INFORMATION SHOWN START
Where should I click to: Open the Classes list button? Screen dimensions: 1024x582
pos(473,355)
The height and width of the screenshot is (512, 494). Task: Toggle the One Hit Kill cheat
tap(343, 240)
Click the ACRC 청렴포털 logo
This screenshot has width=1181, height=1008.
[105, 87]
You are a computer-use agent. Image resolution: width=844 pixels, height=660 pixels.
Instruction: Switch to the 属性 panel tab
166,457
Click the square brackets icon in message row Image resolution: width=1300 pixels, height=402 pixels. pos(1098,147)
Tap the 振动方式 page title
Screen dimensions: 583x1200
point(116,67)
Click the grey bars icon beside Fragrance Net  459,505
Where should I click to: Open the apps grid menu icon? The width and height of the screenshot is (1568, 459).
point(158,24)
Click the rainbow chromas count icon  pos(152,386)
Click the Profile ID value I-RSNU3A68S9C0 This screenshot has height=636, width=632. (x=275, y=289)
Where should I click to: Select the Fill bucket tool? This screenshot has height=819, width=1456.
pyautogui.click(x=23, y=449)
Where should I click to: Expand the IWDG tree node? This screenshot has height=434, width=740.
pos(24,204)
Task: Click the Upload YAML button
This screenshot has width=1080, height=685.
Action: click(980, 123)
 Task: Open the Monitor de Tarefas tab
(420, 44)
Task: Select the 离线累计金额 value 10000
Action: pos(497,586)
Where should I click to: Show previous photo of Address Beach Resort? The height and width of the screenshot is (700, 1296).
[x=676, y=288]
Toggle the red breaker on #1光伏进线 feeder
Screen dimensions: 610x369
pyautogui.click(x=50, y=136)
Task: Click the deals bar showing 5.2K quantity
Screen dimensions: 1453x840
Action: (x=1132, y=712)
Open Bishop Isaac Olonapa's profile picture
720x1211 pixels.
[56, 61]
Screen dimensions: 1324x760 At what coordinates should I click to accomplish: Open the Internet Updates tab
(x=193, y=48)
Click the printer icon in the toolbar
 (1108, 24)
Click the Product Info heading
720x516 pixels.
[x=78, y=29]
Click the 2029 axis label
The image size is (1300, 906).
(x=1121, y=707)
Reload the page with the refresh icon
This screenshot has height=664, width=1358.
INFORMATION SHOWN END
▶ **TASK TO CARRY OUT**
Write out exactly the lines from the one containing "Screen dimensions: 1324x760" through the end of the data, both included. Add nothing else.

▶ **EXERCISE RESULT**
Screen dimensions: 1324x760 At what coordinates should I click to accomplish: Open the Internet Updates tab
(x=193, y=48)
Click the printer icon in the toolbar
 (1108, 24)
Click the Product Info heading
720x516 pixels.
[x=78, y=29]
Click the 2029 axis label
The image size is (1300, 906).
(x=1121, y=707)
Reload the page with the refresh icon
This screenshot has height=664, width=1358.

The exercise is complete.